Исходный отрывок:
--------------------

Появление плутовского романа подготовили многочисленные переводы знаменитых иноземных образцов этого жанра: «Ласарильо с Тормеса» (1669, с фр. версии — 1579), «Гусмана де Альфараче» (2-е изд. 1665), «Бускона» (1642, 1699), «Франсиона» (1669), нескольких новелл Сервантеса. С благословения издателей переводчики все внимание сосредоточивали на передаче увлекательной интриги, нередко огрубляя тонкости содержания и языка, делая купюры там, где задевалось религиозное чувство. Все это определило облик и оригинального нидерландского романа. Хотя, строго говоря, он не мог быть оригинальным не только литературно-генетически, поскольку отталкивался от переводных (и непереводных, если учесть распространенность в Нидерландах испанского и французского языков в ту эпоху) первоисточников, но в силу несвойственности самого типа профессионального пикаро для нидерландских условий второй половины XVII в.
Основная цель — развлечь публику — не предполагала в таком романе критики социально-экономических или политических неблагополучий, не говоря уже об антицерковных выпадах. Нидерландские авторы мало заботятся о познавательной ценности своих произведений. Это относится как ко многим посредственным, так и к немногим лучшим образцам данного жанра, романам «Дитя роскоши, или Гаагская ветреница» (2-е изд. 1679), «Двое знаменитых детей удачи, или Чудесная жизнь и диковинные похождения йонкера Михаэла ван дер Мусел, господина из Торнфлита, и Никласа де Моланбе» (1681), отчасти к «Торжествующему и говорящему дукату» (1682).
Сильные и слабые стороны нидерландского плутовского романа отразились в творчестве известного (и за рубежом) его представителя Николая Хейнсия (1656—1718), внука Д. Хейнсия. Писатель провел бурную жизнь, под стать своим героям: был замешан в убийстве, спасся бегством из тюрьмы, скитался по Европе. Вслед за талантливым переводом «Комического романа» Скаррона («Потешный роман, или Благородные комедианты», 1678) он пишет «Легкомысленное, занимательное и не менее удивительное житие Мирандора» (1-е изд., вероятно, 1687). Несмотря на сюжетные заимствования (из Сервантеса, Кеведо, Скаррона и др.), при всей верности традиционным требованиям жанра (характер интриги, сюжетные параллели, вставные эпизоды и т. д.), Хейнсию удалось создать вполне самобытное произведение. Во-первых, читатель видит перед собой свою страну, Нидерланды, в привычных картинках быта, типичных интерьерах и пейзажах, живых зарисовках второстепенных персонажей. Во-вторых, главный герой — вполне порядочный бюргер, выбившийся было из колеи, но к финалу снова благоустроенный (роль пикаро выпадает на долю его беспутного брата). В-третьих, весь тон романа, несмотря на известную дань социальной сатире, остается по-кальвинистски благочестивым, а в отношении католических священников и бродячих комедиантов — резким. Автор избегает прямой дидактики, проводя ее всем ходом повествования.

--------------------

Что сделать: Пожалуйста, перепишите из отрывка о нидерландском плутовском романе фрагмент без изменений, начиная со слов «Появление плутовского романа» и заканчивая словами «половины XVII в.».

Фрагмент данных:
--------------------

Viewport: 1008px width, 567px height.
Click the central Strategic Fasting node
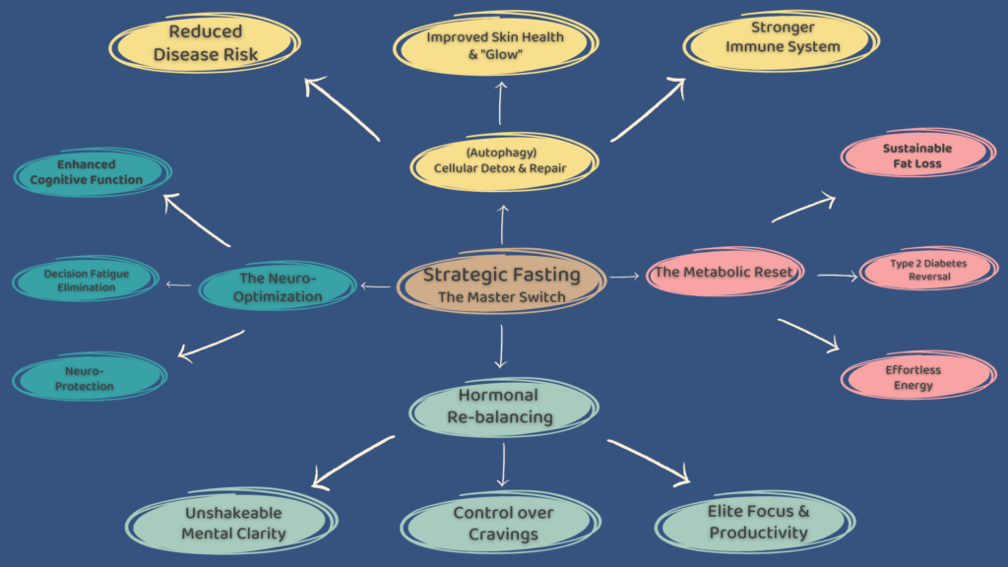coord(501,285)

--------------------

Ваше решение:
Появление плутовского романа подготовили многочисленные переводы знаменитых иноземных образцов этого жанра: «Ласарильо с Тормеса» (1669, с фр. версии — 1579), «Гусмана де Альфараче» (2-е изд. 1665), «Бускона» (1642, 1699), «Франсиона» (1669), нескольких новелл Сервантеса. С благословения издателей переводчики все внимание сосредоточивали на передаче увлекательной интриги, нередко огрубляя тонкости содержания и языка, делая купюры там, где задевалось религиозное чувство. Все это определило облик и оригинального нидерландского романа. Хотя, строго говоря, он не мог быть оригинальным не только литературно-генетически, поскольку отталкивался от переводных (и непереводных, если учесть распространенность в Нидерландах испанского и французского языков в ту эпоху) первоисточников, но в силу несвойственности самого типа профессионального пикаро для нидерландских условий второй половины XVII в.